I am an orthopaedic trauma surgeon. I specialize in intimate disasters defined by blood and broken bodies. Show me somebody whose every bone is shattered and I will know what to do. Show me somebody whose life is draining away, and I will remain calm, reminding myself of a saying in trauma surgery: all bleeding stops. I have spent years training--and training others--not just to fix, but to heal: to help people move past shock and damage and reenter their lives again. In 2020, I became both doctor and patient. I was shown a city whose every norm was shattered by the worst health crisis of our time. By virtue of fate and circumstance, that city--Nashville, Tennessee, where I had immigrated from Iran as a six-year-old child--looked to me to decide what to do.
I didn't know. I lived in that city with my wife and young children, my parents, grandmother, extended family, colleagues, and friends. Nashville was part of me and I was part of Nashville. I was shattered too. In this we were all the same. Leaders of nations, leaders of states and cities, leaders of companies and congregations and schools, parents of children, essential workers, rich and poor, young and old, solitary souls living in cavernous houses and generations crammed together in tiny apartments. In the early days of the pandemic, we were all stunned and scared by what we didn't know. My hometown asked me to help figure it out.

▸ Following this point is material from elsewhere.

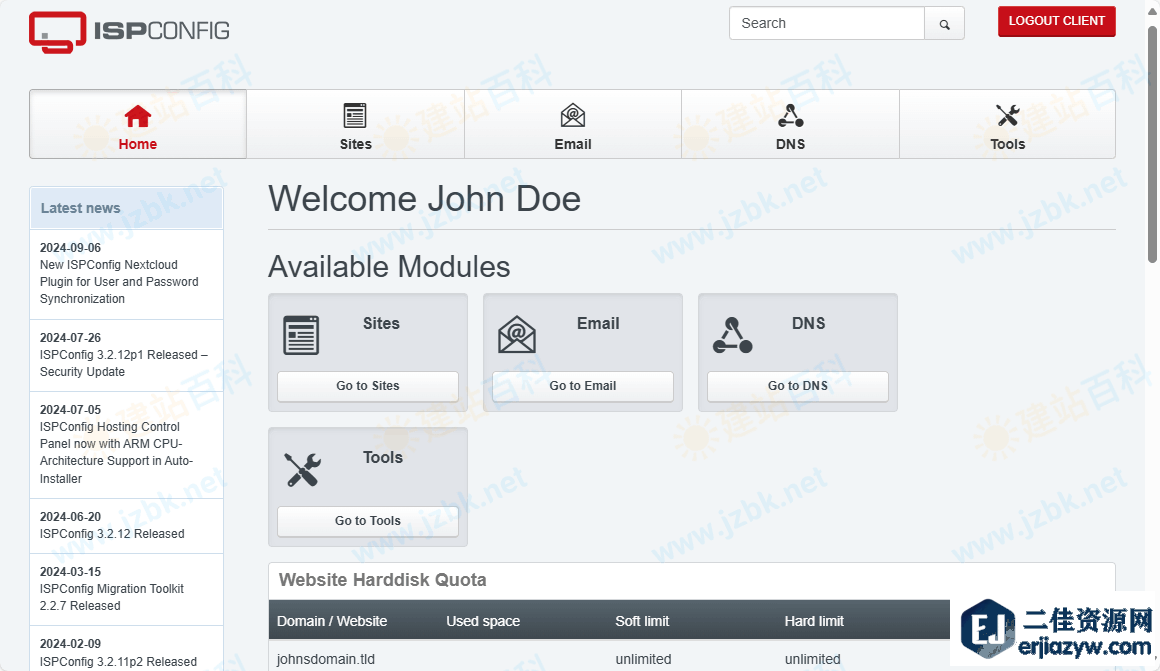
Task: Open ISPConfig 3.2.12p1 Security Update news
Action: 123,363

Given my position in March 2020 as the chair of the Metro Nashville Board of Health, the mayor asked me to lead the Metro Coronavirus Task Force, later known as the COVID-19 Task Force. Like everyone working with me, I was initially at a loss. But I was able to join with some of the best minds and hearts I have ever met, and together we did the best we could. We needed to move mountains, and some days we did. We were able to accomplish things on behalf of Nashvillians that--sometimes mere hours before--had seemed impossible. On these good days, I felt myself part of something larger, more powerful, and more consequential than anything I'd ever experienced. I walked in the clouds with my compatriots, both humbled and proud to be a human being and an American--living in a country with a singular capacity for ingenuity and innovation. On other days we failed to move anything in the right direction, much less mountains.
On these days I cursed my feet of clay and my limits, particularly my naivete and ignorance of the interdependent and complex systems that make our cities work. I also sometimes found myself helpless as competing interests attacked each other and attacked me, or as selfishness and fear overcame our better natures, or worst of all, as politics rather than people's needs drove decisions. On the bad days, I was filled with sorrow, frustration--and something more, something unfamiliar. I had known sorrow and frustration. I had known failure. I had struggled to save people's lives and lost them when their injuries proved too much to overcome. But I had never known anger like the anger I felt when people who had the power to help solve the massive problems of the pandemic refused to do so, preferring to duck and posture and blame and lie, then leave local officials and volunteers like me to deal with the fallout. It was weird to be Nashville's hero on the good days and Nashville's villain on the bad ones.
I wondered how a guy like me--a classic striver who grew up trying to make good on my opportunities--wound up becoming either one.